SILENT NIGHT: WRITTEN IN THE 19TH CENTURY
In 1816, a young priest, Joseph Mohr, wrote the original six stanzas of Silent Night in German. (Always remember: on the page before it’s on the stage.) Two years later he asked a musician, Franz Gruber, to compose a melody for his work.
On Christmas Eve, 1818 the two men, backed by a choir, sang Silent Night, Holy Night (Stille Nacht, Heilige Nacht) in St. Nicholas Church, located in Oberndorf, Austria.
In 1839, it was performed for the first time in America at Trinity Church in New York City. It has been translated into roughly 140 languages and sung in small chapels and great cathedrals worldwide.
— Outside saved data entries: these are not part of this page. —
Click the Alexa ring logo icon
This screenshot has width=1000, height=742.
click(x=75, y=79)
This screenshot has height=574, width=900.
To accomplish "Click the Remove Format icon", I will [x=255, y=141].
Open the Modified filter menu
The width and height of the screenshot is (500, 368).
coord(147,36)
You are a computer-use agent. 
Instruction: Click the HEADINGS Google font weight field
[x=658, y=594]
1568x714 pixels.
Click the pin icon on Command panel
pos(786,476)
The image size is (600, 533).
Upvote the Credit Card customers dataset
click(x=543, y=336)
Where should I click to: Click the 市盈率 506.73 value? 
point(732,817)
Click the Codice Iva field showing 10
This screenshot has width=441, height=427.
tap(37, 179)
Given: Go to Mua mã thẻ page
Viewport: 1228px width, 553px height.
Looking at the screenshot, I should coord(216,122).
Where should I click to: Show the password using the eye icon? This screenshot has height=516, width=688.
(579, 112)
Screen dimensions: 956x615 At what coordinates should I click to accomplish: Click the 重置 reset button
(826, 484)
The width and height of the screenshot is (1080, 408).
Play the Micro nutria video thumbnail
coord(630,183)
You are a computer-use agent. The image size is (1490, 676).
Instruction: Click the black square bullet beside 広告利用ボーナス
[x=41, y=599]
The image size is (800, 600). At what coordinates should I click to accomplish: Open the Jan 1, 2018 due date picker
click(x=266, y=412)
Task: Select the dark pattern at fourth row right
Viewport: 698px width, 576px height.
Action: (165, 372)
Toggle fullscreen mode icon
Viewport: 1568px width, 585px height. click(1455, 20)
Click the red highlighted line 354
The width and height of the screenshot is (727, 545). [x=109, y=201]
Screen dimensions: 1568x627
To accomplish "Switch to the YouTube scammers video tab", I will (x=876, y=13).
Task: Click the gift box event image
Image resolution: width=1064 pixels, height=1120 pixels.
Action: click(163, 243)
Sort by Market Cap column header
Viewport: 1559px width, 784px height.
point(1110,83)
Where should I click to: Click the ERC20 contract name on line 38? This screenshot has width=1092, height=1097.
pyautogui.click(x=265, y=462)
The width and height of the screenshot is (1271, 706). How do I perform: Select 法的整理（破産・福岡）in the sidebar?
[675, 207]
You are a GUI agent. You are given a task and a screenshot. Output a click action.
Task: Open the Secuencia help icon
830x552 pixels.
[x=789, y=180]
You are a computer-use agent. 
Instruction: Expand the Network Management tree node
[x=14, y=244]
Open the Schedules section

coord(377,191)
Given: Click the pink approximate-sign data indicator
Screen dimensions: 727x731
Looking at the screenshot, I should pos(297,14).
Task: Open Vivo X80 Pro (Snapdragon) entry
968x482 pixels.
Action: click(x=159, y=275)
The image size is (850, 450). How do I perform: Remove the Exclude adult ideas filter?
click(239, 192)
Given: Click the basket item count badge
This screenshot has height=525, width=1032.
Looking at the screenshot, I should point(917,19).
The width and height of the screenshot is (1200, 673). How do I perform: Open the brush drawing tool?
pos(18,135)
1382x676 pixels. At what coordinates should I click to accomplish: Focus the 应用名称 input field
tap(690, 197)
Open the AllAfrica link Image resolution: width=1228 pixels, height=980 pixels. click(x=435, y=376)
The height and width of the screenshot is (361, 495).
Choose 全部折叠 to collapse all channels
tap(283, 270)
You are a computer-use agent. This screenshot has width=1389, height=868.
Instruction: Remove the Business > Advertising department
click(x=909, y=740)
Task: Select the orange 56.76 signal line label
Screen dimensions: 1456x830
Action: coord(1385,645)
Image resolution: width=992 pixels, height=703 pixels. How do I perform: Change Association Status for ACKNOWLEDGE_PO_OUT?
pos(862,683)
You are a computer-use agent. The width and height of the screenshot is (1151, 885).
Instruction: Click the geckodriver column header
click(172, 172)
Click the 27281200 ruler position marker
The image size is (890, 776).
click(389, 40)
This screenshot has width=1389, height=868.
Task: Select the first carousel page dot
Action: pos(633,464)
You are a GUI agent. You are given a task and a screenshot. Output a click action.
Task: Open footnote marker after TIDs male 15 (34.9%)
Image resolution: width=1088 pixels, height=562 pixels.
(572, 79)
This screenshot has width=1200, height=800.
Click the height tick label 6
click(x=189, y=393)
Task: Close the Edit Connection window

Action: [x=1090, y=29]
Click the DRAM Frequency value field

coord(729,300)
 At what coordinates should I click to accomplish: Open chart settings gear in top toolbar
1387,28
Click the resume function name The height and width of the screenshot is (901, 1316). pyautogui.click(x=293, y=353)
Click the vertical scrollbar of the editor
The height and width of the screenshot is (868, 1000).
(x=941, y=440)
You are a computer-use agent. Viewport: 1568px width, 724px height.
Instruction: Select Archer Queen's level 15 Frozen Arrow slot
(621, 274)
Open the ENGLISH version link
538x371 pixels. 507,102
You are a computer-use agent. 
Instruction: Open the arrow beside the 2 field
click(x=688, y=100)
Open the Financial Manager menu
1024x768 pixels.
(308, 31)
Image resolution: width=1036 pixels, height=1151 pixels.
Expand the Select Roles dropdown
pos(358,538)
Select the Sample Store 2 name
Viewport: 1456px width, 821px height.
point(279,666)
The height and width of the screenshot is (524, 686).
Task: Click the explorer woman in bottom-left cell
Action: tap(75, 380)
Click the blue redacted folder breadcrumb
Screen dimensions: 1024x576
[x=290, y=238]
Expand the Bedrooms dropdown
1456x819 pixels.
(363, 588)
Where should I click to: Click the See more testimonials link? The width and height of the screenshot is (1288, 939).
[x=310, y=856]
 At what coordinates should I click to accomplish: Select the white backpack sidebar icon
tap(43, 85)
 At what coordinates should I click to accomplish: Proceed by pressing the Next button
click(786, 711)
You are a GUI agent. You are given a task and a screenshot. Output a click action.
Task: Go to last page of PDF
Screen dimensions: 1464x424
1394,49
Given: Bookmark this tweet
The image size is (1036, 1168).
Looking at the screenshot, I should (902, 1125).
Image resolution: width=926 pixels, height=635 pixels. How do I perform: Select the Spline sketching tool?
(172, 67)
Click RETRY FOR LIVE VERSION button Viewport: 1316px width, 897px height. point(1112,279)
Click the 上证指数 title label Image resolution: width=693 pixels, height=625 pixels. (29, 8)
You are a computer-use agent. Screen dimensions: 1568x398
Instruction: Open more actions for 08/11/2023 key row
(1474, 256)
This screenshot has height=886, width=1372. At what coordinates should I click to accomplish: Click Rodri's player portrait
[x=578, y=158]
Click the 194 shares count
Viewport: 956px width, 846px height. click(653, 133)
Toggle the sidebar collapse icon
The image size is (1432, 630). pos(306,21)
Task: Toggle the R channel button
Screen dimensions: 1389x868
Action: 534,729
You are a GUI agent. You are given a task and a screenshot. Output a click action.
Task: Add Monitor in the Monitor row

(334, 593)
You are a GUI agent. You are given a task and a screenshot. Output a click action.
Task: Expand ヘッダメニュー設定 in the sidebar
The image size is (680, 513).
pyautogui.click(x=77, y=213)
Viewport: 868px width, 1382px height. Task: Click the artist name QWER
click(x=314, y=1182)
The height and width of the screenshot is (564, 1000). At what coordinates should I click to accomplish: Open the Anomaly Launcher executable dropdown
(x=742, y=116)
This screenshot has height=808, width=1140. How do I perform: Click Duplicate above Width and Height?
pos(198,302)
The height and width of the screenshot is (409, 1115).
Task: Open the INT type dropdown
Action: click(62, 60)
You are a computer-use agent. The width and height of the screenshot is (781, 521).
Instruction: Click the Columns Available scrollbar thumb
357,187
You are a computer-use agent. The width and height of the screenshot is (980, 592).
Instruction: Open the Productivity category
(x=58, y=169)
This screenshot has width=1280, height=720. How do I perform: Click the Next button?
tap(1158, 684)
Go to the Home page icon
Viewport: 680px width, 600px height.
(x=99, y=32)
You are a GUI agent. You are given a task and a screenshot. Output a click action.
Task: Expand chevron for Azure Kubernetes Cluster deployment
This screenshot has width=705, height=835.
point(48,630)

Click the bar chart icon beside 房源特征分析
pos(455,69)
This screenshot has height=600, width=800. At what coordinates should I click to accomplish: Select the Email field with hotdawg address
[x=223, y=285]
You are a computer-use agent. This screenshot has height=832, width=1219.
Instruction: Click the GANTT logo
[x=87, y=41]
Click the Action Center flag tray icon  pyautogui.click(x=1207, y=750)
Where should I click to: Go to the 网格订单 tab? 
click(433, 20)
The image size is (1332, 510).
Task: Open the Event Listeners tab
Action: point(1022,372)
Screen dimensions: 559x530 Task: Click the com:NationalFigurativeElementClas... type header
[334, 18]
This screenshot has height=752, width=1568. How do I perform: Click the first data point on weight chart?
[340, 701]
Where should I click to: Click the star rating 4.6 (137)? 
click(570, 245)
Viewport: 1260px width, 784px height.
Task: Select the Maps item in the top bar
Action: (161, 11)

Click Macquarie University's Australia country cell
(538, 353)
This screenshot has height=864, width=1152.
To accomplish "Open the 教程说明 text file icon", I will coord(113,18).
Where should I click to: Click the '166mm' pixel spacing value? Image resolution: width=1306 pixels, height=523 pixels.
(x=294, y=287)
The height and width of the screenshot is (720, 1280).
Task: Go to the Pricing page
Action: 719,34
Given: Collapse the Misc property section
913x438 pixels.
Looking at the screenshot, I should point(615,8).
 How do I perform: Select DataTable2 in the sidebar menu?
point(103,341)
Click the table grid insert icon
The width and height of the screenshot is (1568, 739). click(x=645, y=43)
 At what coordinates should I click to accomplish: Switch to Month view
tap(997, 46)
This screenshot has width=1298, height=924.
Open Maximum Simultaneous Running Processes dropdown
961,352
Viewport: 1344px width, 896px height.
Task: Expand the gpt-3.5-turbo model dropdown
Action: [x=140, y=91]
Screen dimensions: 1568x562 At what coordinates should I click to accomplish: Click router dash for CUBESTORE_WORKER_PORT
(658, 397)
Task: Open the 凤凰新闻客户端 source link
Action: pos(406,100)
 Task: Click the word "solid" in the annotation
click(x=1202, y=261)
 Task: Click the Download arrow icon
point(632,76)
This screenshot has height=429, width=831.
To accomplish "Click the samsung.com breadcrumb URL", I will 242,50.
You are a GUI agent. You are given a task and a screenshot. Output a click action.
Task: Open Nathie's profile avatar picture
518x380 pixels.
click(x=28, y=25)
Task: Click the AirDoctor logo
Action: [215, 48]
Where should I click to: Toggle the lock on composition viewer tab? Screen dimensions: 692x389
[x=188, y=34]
Trinity Church in Lower Manhattan where Silent Night, Holy Night was first performed (1839) in this country
YES, VIRGINIA, THERE IS A SANTA CLAUS
Here’s another gem from the 19th century. Eight-year-old Virginia O’Hanlon asked her father, Dr. Philip O’Hanlon if Santa really existed. He thought a moment and then suggested that she write a letter to The Sun, a well-respected newspaper in New York City. His final words of wisdom on the topic were, “If you see it in The Sun, it’s so.” Virginia wrote the letter and mailed it to the paper. Then she waited and waited some more.
Three months before Christmas 1897 there was an editorial that appeared on the front page of the paper. It said Yes, Virginia, There is a Santa Claus. Why the delay? It turned out that the editor who was given this assignment was Francis Church, a war correspondent, cynic and atheist who did not want to write it. Finally, he sat down and knocked it out in less than a day. He did not want his name on it. Readers loved his response to Virginia.
Virginia O’Hanlon, top left, as a young girl
One would think that The Sun would reprint it every year. Not so. Bowing to reader demand, the paper finally started to republish it regularly in the 1920s. It has since become part of Christmas folklore and is the most reprinted newspaper editorial in the English language. On its 100th anniversary (1997) the New York Times ran a tribute. CLICK HERE: for Virginia’s letter, The Sun’s editorial and the NY Times celebratory article.
‘TWAS THE NIGHT BEFORE CHRISTMAS
When I started this blog I certainly didn’t intend to concentrate on the 19th century but that’s how things have turned out. I picked the carol Silent Night, Holy Night and Yes, Virginia, There is a Santa Clause simply because I really like both of them and their stories are fascinating.
Now I’ve hit a roadblock, or at least a speed bump. All the research for ‘Twas the Night Before Christmas went in one direction: a tangled tale of WHO IS THE REAL AUTHOR OF THIS PIECE?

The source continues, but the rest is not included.